What is needed:
Revise the part of the lines that opens with the line containing "Locate an element" and closes with the line containing "message-icon: # is", replacing "image size" with "screenshot size" and keeping everything else the same. Return only that part, leaving the pictures out.

Material provided:

────────

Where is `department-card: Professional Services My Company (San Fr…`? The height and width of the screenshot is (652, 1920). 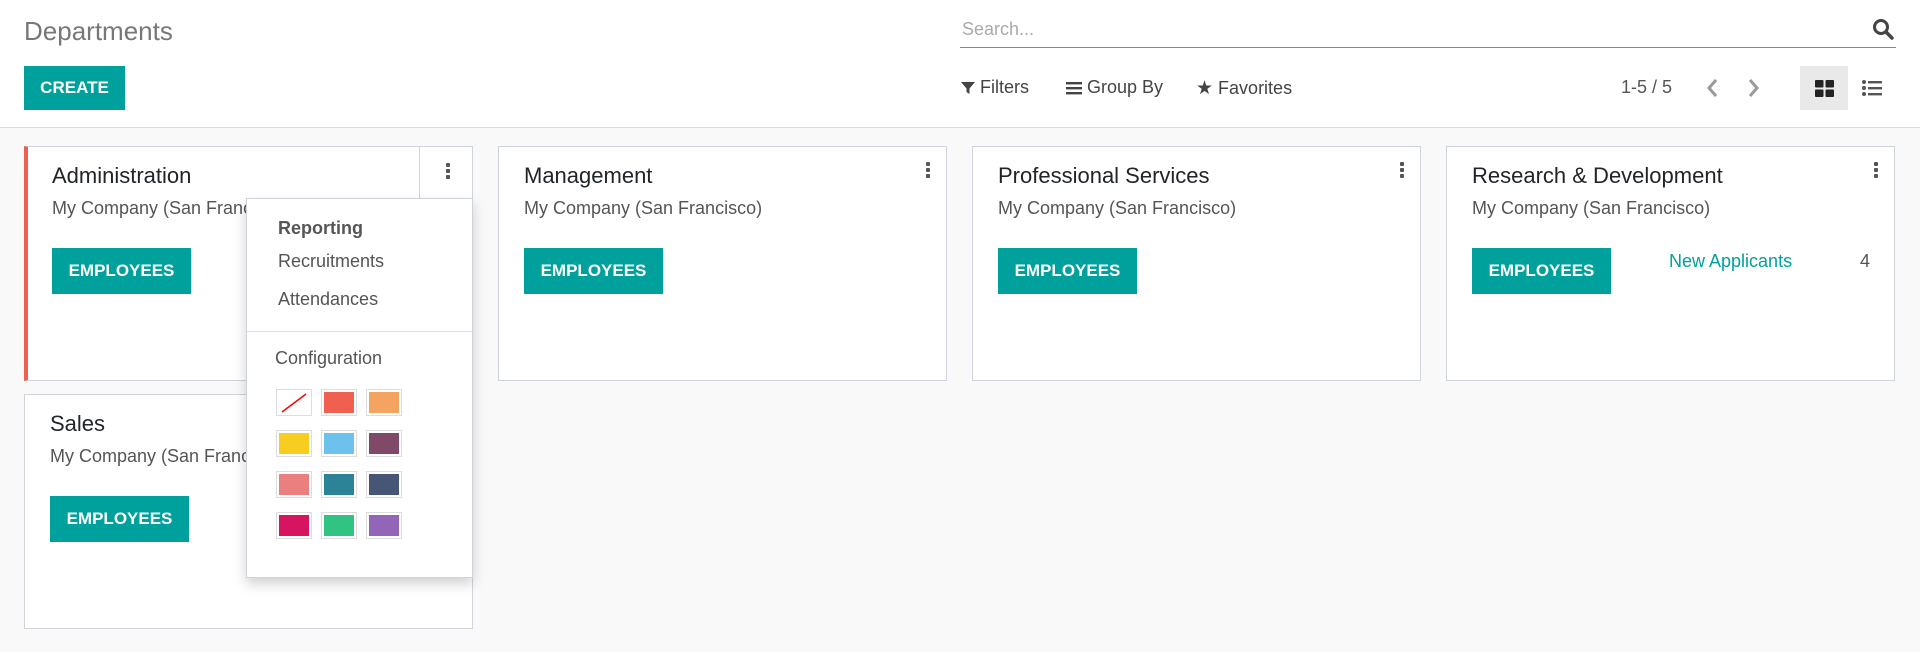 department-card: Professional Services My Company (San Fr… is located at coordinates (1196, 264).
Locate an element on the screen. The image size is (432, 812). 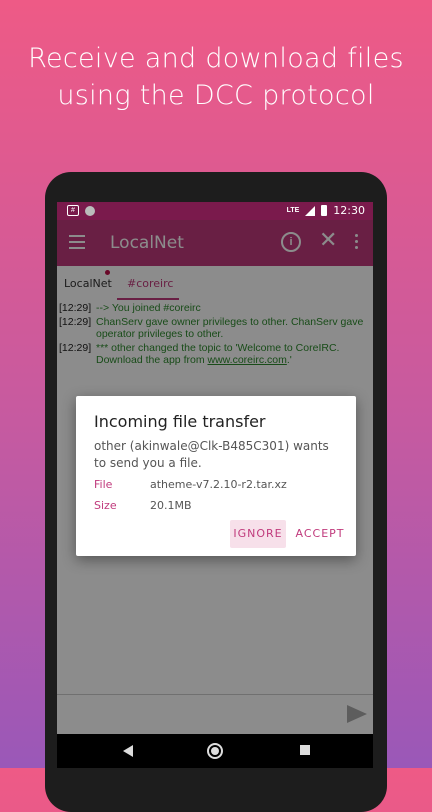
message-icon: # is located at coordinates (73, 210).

────────

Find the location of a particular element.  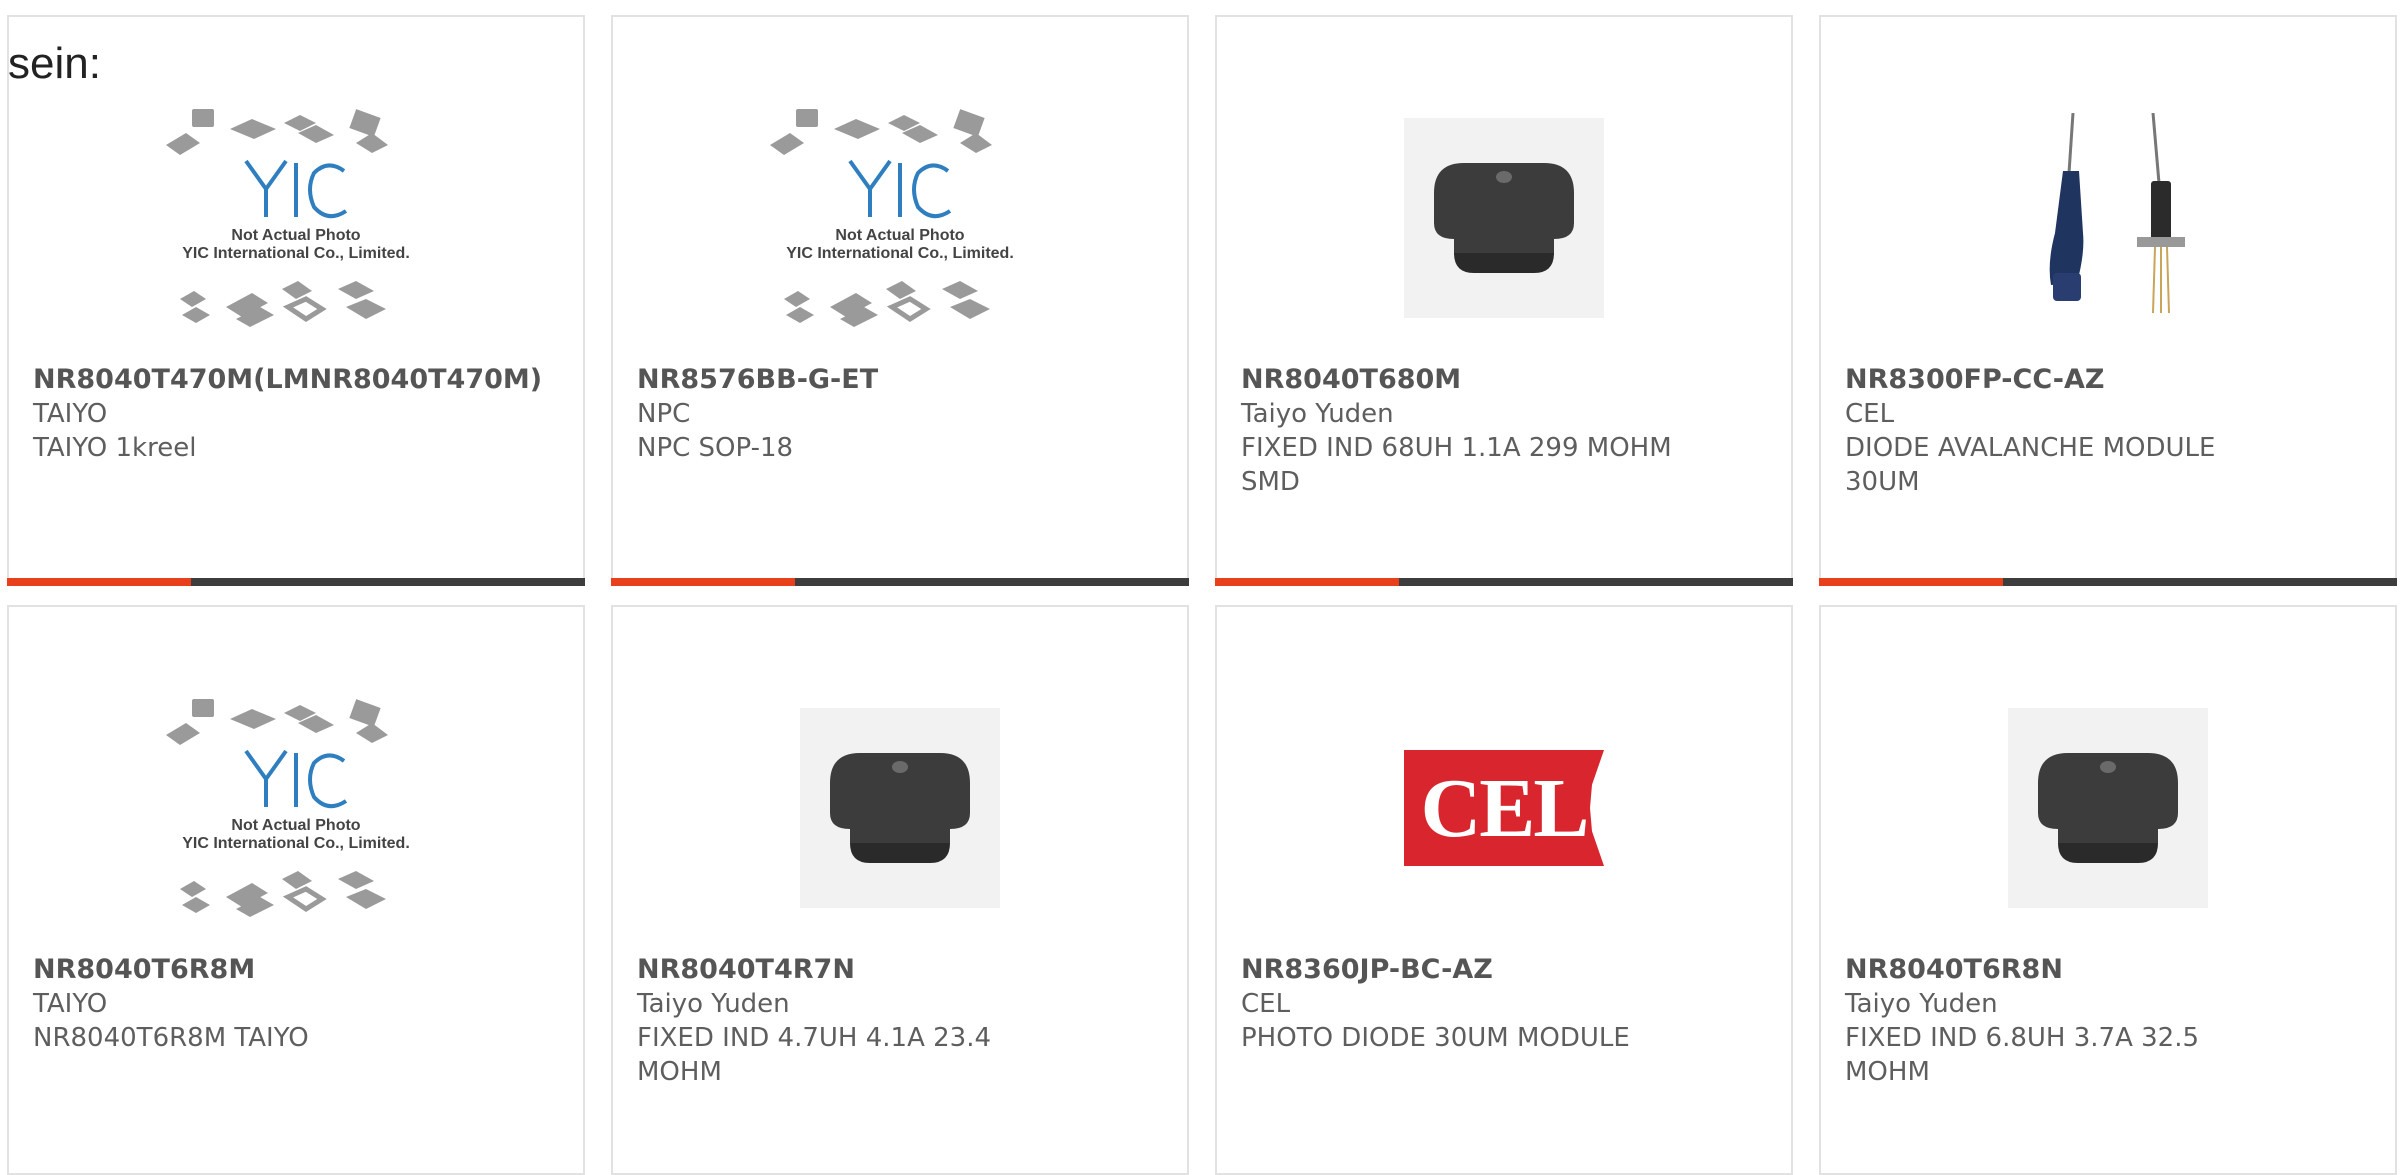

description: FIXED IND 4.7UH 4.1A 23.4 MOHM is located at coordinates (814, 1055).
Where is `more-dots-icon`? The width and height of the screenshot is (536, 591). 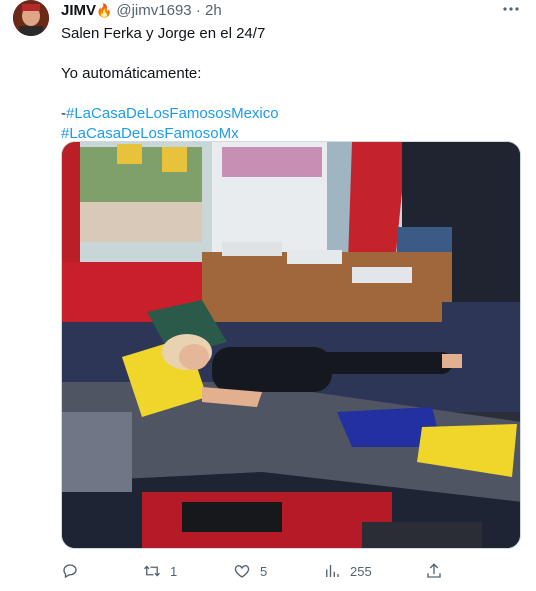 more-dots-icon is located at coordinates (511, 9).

────────

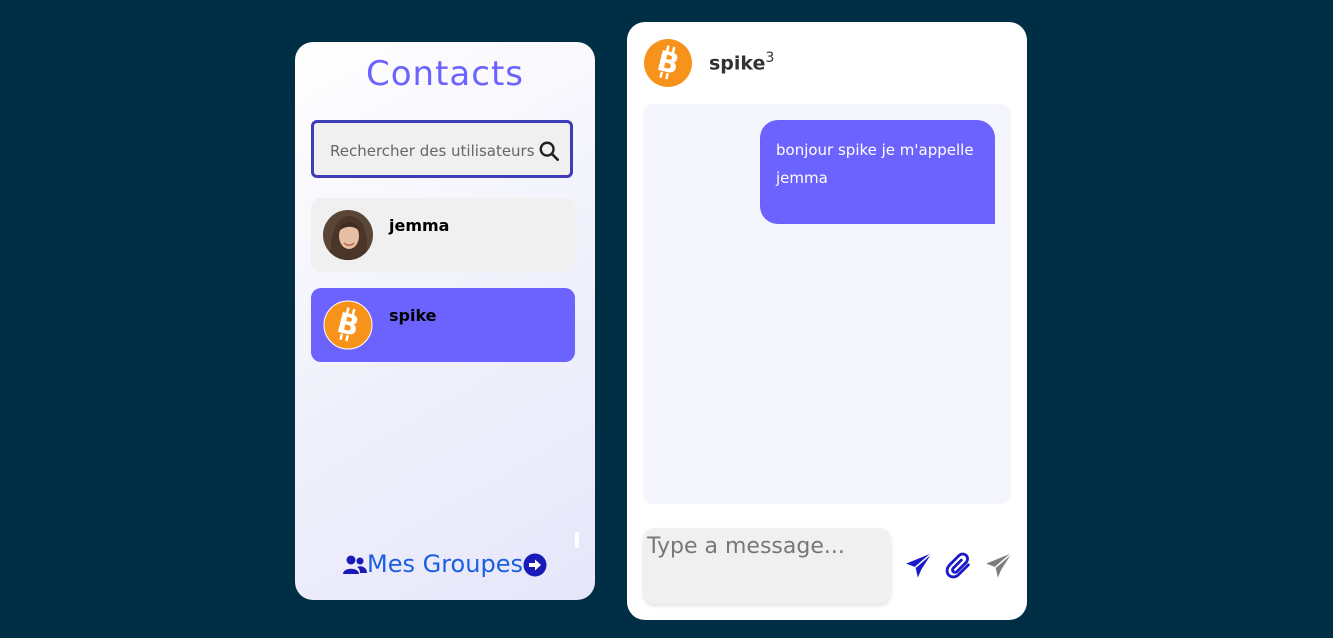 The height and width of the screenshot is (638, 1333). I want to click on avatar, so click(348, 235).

────────

Result for this task:
Locate an element on the screen. The screenshot size is (432, 812). 
message-icon: # is located at coordinates (73, 210).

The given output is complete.